Adipose tissue is not only a simple energy store, but is increasingly being recognized as an important organ in the regulation of metabolism and pathological processes. Adipokines are a series of soluble factors secreted by adipose tissue. There are several known types of adipokines, such as relatively well known leptin, adiponectin, interleukin-6 and resistin, as well as visfatin and retinol-binding protein 4 (RBP4) (1–3). Visfatin is a 52-kDa cytokine secreted by visceral fat and its expression level in plasma increases with the severity of obesity. Visfatin exerts insulin-mimetic effects and its plasma levels increase in overweight and obese patients with metabolic syndrome (2,4). RBP4 was initially thought to function only in the delivery of retinol to tissues (5). However, the transgenic overexpression of human RBP4 causes insulin resistance and glucose intolerance through a retinol-independent mechanism, whereas the normalization of serum RBP4 induces insulin sensitivity. In obese patients with type 2 diabetes mellitus, serum levels of RBP4 are increased (1,6). Substances involved in the regulation of adipokine expression in adipocytes are currently being investigated. Such substances may participate in energy elevation, sugar or lipid metabolic processes and the overall process of obesity within the body.

Estrogen deficiency during menopause causes excessive visceral adipose tissue accumulation which is known to be linked to metabolic syndrome (7). Loss of ovarian function is related to both an increase in total fat and an accumulation of central fat, which increases the risk of cardiovascular and metabolic disease (8–11). Adipose tissue metabolism is directly influenced by sex hormones, particularly estrogen, and the estrogen receptor (ER) is expressed at the mRNA and protein level in human adipose tissues (12). ERα and ERβ are both expressed in adipose tissue and bind estrogen with different affinities (13,14). The physiological role of ERβ appears to be a modulator of ERα activity in vitro (15). However, very little is known about the effects of the two subtypes of ERs on the expression of visfatin and RBP4.

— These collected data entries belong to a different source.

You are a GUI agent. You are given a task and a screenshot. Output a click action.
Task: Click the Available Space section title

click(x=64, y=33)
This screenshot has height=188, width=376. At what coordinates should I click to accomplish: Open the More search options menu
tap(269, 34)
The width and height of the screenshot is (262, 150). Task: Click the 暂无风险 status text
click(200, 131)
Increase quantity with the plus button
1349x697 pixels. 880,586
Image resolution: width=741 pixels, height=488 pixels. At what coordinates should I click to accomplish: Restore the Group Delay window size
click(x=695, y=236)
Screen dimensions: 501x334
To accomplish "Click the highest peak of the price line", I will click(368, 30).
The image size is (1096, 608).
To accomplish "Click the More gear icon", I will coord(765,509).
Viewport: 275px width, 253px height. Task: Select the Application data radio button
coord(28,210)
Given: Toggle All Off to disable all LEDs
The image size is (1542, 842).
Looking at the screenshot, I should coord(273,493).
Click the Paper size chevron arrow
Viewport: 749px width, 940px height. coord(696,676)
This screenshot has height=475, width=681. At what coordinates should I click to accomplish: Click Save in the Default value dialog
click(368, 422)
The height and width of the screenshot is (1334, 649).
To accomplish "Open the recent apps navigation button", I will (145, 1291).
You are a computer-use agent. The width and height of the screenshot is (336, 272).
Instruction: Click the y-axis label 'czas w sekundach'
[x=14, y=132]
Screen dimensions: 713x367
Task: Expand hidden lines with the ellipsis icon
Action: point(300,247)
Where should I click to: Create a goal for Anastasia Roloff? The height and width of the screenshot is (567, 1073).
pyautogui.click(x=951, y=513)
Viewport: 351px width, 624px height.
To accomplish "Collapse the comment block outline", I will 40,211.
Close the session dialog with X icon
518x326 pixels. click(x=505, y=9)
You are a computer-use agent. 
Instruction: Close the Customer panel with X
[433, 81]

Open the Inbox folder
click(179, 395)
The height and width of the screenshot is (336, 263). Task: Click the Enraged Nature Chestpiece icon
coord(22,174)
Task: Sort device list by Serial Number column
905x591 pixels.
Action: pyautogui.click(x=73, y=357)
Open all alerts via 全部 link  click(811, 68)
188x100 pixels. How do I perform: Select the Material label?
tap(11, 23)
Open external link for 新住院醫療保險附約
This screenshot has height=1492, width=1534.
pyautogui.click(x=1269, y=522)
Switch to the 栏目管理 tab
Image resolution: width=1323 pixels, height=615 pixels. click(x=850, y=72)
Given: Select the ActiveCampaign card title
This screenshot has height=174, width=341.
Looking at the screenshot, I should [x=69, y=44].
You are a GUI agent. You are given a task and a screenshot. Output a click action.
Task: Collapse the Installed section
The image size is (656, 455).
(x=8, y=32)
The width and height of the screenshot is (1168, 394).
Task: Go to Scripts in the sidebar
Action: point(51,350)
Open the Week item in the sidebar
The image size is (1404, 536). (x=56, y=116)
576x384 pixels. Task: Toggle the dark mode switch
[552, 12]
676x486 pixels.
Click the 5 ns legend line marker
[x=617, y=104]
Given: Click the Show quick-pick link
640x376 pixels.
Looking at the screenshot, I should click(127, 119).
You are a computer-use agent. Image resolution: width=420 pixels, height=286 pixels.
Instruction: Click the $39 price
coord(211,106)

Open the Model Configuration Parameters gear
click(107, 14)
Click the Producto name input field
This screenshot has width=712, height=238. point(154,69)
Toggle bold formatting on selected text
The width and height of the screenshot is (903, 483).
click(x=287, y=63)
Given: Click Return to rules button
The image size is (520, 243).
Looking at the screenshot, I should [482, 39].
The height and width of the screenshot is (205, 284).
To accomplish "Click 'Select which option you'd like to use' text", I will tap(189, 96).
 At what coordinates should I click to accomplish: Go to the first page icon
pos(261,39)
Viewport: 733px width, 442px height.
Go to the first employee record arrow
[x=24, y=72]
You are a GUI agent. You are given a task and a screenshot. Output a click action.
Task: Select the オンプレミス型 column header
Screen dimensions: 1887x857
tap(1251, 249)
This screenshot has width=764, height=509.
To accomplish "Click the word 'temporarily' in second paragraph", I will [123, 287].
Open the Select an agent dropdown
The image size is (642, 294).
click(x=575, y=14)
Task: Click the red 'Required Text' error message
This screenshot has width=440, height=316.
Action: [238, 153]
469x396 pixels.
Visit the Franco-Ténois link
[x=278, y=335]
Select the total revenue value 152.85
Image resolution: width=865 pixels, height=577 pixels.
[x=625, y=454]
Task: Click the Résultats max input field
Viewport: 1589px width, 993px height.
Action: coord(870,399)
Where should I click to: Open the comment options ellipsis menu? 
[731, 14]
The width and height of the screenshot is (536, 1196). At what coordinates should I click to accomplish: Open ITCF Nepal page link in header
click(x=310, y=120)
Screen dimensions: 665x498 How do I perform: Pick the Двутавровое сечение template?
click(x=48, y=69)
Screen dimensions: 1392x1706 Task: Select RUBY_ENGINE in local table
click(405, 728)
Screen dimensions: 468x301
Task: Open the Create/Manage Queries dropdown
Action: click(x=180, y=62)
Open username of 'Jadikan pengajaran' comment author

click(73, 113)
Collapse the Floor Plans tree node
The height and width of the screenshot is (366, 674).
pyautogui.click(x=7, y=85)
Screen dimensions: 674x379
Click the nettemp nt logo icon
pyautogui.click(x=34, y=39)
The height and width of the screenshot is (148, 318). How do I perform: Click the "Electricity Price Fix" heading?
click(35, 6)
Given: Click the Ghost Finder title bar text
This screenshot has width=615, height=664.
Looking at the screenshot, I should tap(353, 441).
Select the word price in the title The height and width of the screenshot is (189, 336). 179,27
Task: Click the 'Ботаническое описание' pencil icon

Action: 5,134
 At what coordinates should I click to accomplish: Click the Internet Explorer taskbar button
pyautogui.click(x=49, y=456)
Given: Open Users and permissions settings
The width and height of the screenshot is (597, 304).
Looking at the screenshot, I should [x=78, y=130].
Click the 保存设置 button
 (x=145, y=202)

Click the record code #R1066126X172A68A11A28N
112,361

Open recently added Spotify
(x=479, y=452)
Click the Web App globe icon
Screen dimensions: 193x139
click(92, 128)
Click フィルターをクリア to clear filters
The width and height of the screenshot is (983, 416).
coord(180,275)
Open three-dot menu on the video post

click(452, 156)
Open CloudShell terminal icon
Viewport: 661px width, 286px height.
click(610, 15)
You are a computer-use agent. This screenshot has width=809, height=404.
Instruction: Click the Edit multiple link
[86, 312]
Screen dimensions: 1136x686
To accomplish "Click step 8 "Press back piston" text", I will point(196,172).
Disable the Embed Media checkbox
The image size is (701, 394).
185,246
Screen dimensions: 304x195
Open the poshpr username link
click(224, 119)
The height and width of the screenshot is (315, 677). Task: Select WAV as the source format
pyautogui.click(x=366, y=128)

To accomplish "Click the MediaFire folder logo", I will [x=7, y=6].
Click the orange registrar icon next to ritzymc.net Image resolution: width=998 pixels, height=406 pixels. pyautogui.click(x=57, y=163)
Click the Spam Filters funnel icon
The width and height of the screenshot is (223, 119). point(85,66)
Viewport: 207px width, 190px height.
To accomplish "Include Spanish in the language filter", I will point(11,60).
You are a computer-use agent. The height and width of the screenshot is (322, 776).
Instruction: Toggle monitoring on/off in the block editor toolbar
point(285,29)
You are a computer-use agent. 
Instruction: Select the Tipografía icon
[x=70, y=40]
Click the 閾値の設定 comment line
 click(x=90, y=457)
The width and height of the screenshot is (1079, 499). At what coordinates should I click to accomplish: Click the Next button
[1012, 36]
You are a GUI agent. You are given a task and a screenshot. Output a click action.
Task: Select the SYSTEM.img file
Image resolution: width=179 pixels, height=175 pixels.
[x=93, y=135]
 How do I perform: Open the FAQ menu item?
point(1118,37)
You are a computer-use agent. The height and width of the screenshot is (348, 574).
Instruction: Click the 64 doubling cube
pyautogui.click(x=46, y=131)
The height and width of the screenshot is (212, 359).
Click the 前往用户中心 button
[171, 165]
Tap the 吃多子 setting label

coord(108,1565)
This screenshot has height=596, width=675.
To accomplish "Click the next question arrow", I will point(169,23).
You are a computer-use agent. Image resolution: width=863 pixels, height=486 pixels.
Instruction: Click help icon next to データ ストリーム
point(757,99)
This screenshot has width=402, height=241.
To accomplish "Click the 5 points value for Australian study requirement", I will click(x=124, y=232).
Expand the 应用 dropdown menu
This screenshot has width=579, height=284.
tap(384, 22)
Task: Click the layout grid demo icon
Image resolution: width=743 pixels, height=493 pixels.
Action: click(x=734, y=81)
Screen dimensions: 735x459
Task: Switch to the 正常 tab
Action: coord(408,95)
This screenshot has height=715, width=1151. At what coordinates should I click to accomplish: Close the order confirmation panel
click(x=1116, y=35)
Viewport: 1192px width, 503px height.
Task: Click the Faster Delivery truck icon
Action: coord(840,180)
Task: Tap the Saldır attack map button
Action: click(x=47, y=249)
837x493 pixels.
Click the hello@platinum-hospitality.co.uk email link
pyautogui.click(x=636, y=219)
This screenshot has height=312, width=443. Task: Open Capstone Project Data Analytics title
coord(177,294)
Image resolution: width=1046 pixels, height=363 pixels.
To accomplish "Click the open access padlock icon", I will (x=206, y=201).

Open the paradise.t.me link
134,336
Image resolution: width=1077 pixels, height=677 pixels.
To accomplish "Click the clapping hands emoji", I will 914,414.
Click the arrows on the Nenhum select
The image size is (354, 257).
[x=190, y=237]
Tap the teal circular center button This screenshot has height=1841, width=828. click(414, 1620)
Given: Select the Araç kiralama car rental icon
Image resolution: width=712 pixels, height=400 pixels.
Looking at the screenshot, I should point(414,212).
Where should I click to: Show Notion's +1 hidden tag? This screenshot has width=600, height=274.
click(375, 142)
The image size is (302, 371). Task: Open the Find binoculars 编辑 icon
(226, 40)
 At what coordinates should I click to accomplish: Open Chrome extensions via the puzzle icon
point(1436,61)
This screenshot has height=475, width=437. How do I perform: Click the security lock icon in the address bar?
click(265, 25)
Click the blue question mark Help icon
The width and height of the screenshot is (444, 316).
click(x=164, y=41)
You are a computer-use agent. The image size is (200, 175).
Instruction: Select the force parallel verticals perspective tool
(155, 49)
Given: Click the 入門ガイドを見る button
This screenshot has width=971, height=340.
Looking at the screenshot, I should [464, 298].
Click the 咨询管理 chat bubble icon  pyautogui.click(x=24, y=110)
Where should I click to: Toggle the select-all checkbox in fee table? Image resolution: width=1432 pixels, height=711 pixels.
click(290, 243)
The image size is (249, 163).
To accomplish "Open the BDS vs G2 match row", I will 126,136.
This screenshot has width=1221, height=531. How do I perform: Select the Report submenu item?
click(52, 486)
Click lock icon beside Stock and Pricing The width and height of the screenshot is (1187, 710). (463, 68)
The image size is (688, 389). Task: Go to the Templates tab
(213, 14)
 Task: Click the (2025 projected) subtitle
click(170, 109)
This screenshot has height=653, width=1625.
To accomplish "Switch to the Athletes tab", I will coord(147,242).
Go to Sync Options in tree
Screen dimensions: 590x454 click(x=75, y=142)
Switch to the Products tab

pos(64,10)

In this study, we aimed to demonstrate the effects of estrogen via ERs on visfatin and RBP4 expression by manipulating the concentration of estradiol (E2) and ERα- and β-selective agonists and antagonists in 3T3-L1 adipocytes.

Materials and methods

Materials

We used 17β-estradiol (1,3,5[10]-estratriene-3, 17β-diol, cell culture tested) purchased from Sigma (St. Louis, MO, USA). The ERα selective agonist, 4,4′,4″-(4-propyl-[1H]-pyrazole-1,3,5-triyl)trisphenol (PPT), the ERβ selective agonist, 2,3-bis(4-hydroxyphenyl)-propionitrile (DPN), the ERα selective antagonist, 1,3-bis(4-hydroxyphenyl)-4-methyl-5-[4- (2-piperidinylethoxy)phenol]-1H-pyrazole dihydrochloride (MPP), and the ERβ pure antagonist and partial ERα agonist, (5R, 11R)-5,11-diethyl-5,6,11,12-tetrahydro-2,8-chrysenediol [(R,R)-THC], were purchased from Tocris Bioscience (Ellisville, MO, USA). Anti-mouse RBP4 and anti-mouse visfatin antibodies were obtained from R&D Systems (Minneapolis, MN, USA). Anti-GAPDH antibody was purchased from Bio-Rad Laboratories (Hercules, CA, USA).

Cell culture

Mouse 3T3-L1 fibroblasts (American Type Culture Collection, Manassas, VA, USA) were plated at 5×104 cells in Dulbecco’s modified Eagle’s medium (DMEM) supplemented with 25 mM glucose, 10% fetal bovine serum (FBS), 500 units/ml penicillin and 500 μg/ml streptomycin (medium A) at 37°C in a 5% CO2 humidified atmosphere. The cells were grown in the same medium until three days after confluence and were then differentiated into mature adipocytes by treatment with 500 μM 3-isobutyl-1-methylxanthine (IBMX), 250 nM dexamethasone and 330 nM insulin in medium A. The cells were then incubated for two days in medium A containing 330 nM insulin, followed by four days of incubation in medium A. The medium was changed every two days. After eight days of incubation, the intracytoplasmic accumulation of lipid droplets was observed in the fully differentiated 3T3-L1 adipocytes and they were stained with Oil Red O solution (0.5% Oil Red O in isopropanol). For all the experiments, mature adipocytes were serum-starved for 12 h and then incubated with or without chemical reagents at various concentrations. At first, the cells were incubated in sterile medium containing various concentrations of E2. To modulate ERα and ERβ expression in adipocytes, the ER agonists, PPT or DPN, were added to the cells at several concentrations. In subsequent experiments, the ER antagonists, MPP or (R,R)-THC, were added to cells along with a constant dose of E2 for stimulation. These cells were used for the measurement of RBP4 and visfatin expression.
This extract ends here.